Penalties for violations
- Any violation of the Circular is subject to the corresponding penalties under Section 250 and Section 255 of the NIRC of 1997, as amended under Section 3.
- Section 250 penalties apply to failure to make, file, or submit required information returns, schedules, reports, sworn statements, certifications, and other documents, or failure to keep required records under Section 250, as reiterated in Section 3.
- The penalty amount under Section 250 is One Thousand Pesos (P1,000.00) for each information return, schedule, report, sworn statement, certification and other document not made, filed or submitted, or for each record not maintained, under Section 250, as reiterated in Section 3.
- Section 250 imposes an annual aggregate cap: the aggregate amount imposed for such failures during a calendar year shall not exceed Twenty Five Thousand Pesos (P25,000) under Section 250, as reiterated in Section 3.
- Section 255 penalties apply to failure to make/file/submit any return or supply correct information at the time or times required by law or regulation under Section 255, as reiterated in Section 3.
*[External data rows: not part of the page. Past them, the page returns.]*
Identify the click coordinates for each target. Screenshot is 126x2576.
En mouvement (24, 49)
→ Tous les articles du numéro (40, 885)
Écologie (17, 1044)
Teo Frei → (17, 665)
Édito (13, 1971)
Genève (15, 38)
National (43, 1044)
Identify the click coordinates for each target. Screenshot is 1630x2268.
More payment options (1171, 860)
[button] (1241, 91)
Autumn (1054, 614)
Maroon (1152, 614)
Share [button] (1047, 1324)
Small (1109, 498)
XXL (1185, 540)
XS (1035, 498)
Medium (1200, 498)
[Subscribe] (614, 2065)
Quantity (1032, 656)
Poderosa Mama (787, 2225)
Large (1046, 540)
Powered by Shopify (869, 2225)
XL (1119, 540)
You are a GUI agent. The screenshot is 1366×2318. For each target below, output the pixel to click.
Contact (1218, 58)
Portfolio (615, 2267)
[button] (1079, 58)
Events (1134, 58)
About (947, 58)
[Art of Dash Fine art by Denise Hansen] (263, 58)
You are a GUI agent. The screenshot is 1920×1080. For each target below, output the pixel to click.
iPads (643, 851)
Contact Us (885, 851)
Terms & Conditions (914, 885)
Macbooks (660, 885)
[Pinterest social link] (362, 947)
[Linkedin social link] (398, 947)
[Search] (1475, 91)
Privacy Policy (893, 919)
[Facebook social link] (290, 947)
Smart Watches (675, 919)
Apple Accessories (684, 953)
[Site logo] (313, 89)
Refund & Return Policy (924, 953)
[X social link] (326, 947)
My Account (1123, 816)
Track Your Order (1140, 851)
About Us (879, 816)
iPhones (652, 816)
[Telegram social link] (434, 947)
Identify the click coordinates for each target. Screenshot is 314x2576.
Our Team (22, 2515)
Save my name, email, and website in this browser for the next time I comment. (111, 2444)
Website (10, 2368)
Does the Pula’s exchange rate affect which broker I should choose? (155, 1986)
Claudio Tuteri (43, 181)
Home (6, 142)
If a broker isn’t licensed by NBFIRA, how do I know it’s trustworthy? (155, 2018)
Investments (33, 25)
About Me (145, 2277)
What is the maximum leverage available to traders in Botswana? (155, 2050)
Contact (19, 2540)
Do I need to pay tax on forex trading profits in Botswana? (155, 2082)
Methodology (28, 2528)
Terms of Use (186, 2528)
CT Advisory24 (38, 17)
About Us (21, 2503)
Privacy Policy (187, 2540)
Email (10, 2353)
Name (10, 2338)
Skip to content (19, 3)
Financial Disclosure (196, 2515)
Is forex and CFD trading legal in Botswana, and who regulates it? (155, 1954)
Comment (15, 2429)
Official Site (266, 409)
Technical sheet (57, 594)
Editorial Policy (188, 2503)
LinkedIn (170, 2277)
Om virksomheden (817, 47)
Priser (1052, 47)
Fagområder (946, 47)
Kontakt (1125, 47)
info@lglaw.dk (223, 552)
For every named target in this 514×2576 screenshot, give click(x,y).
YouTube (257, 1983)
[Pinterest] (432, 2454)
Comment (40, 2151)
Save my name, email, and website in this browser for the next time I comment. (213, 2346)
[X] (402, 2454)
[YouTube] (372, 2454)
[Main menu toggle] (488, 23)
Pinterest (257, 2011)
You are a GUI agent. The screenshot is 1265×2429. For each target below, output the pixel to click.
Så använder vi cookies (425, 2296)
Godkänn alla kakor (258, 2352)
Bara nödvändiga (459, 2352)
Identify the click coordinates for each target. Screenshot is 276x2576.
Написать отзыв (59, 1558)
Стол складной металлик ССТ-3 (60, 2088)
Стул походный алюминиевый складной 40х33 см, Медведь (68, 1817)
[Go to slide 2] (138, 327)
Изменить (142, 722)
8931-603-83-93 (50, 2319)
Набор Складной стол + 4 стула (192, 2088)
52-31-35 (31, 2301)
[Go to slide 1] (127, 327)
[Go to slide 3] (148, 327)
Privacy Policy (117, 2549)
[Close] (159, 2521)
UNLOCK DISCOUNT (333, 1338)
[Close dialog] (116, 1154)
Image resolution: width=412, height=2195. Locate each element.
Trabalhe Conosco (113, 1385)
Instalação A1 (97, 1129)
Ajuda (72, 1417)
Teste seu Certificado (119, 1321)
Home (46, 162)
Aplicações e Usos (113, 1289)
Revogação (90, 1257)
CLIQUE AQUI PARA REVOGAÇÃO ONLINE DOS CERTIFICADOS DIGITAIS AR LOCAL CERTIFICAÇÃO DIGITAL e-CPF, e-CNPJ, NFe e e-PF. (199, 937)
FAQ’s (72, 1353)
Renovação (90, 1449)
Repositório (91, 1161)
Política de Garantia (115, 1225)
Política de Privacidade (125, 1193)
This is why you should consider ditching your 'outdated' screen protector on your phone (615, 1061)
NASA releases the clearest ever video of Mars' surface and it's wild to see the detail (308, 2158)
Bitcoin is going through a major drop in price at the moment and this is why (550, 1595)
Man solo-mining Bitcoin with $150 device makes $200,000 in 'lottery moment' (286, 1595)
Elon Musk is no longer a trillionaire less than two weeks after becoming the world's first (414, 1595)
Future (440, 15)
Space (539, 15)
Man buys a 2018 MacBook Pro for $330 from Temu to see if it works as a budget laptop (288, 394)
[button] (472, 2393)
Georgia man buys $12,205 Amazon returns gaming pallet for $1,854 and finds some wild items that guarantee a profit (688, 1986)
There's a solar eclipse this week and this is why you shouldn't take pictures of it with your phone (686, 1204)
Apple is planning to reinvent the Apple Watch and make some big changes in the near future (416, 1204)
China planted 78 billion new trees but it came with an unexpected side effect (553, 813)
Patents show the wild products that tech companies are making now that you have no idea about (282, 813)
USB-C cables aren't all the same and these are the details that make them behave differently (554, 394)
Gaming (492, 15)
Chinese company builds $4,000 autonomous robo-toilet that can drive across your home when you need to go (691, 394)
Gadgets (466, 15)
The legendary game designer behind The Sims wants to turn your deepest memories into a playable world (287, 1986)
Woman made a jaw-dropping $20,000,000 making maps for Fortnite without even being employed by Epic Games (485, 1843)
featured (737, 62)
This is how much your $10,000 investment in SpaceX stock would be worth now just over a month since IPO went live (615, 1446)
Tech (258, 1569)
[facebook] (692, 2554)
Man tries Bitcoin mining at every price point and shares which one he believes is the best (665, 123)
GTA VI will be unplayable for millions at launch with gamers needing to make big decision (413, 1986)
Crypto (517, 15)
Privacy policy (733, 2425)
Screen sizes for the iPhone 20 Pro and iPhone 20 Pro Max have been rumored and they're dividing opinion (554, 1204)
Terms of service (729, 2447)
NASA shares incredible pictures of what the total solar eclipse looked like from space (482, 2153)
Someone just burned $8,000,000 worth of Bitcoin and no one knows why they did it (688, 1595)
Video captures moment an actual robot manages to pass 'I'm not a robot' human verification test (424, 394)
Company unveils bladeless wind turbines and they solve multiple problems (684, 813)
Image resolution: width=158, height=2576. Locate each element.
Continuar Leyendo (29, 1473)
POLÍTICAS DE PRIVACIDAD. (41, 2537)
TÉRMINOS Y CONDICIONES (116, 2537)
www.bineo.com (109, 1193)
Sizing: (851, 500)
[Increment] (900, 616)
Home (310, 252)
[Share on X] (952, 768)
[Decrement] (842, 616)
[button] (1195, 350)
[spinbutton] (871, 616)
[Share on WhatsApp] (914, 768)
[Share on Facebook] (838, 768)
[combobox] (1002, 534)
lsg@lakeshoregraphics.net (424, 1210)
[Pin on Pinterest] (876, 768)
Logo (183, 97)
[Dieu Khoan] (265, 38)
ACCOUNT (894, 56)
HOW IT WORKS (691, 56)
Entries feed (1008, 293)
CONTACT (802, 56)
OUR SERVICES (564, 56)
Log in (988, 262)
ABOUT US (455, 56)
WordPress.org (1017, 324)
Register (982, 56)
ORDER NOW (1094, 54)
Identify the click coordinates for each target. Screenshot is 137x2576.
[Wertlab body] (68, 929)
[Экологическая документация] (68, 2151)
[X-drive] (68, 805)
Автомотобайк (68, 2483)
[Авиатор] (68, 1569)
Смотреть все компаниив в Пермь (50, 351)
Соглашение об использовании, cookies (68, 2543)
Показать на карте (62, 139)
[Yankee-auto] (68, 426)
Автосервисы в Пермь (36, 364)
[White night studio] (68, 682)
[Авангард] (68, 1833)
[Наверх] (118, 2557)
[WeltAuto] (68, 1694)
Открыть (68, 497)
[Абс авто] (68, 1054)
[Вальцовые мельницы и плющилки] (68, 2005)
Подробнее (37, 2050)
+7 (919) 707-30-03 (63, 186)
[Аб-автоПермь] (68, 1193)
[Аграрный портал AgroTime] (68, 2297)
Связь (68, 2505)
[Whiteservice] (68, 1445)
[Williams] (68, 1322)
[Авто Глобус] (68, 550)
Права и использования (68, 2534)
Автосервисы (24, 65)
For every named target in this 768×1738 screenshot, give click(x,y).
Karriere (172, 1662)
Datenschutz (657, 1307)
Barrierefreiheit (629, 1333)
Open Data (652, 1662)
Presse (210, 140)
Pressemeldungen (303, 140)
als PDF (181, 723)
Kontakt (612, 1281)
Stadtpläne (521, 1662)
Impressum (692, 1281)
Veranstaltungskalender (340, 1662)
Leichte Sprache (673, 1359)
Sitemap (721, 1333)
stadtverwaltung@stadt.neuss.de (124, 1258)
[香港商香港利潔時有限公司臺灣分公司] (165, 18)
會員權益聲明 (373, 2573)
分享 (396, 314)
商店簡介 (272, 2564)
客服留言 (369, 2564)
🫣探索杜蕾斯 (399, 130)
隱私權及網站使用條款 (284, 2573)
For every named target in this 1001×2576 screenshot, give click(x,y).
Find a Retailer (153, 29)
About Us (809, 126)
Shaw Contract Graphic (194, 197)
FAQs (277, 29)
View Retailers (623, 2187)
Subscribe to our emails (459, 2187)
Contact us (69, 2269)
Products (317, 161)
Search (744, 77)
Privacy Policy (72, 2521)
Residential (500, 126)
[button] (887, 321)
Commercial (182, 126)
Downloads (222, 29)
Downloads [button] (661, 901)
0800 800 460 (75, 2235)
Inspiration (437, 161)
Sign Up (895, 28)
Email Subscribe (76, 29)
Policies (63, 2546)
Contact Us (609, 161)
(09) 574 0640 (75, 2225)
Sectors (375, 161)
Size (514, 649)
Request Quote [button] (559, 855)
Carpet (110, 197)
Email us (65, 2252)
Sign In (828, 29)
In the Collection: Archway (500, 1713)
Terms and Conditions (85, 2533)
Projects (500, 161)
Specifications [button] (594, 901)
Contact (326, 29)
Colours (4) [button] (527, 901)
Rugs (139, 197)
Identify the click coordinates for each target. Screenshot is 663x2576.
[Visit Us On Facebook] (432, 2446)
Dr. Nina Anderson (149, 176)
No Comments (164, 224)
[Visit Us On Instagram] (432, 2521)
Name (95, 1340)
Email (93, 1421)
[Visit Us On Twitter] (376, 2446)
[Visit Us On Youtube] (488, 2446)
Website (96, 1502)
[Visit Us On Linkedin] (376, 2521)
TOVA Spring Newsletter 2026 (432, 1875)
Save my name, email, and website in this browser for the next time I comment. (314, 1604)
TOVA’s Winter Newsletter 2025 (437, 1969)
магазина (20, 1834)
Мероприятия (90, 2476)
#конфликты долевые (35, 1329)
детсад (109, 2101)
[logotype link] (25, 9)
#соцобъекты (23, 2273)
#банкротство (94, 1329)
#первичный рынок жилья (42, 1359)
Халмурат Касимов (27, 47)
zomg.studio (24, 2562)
- The Section 255 fine is not less than PHP 10,000 and imprisonment of not less than one (1) year but not more than ten (10) years under Section 255, as reiterated in Section 3.
- Section 255 specifies that compromise amounts depend on whether gross sales/earnings/receipts or gross estate or gift exceeds thresholds, with the Circular reproducing the compromise table under Section 3.
Criminal liability and compromise table
- The Circular reiterates that Section 250 includes criminal liability and provides a compromise arrangement under Section 3.
- The Circular reiterates that Section 255 includes criminal liability and provides a compromise scheme tied to thresholds of gross sales, earnings, or receipts (or gross estate or gift) under Section 3.
- The compromise scheme in the reproduced table under Section 3 uses the format “P x x x” and provides compromise amounts corresponding to threshold ranges (including examples shown such as P50,000, P100,000, P3,000, P5,000, P10,000, P20,000, and P25,000).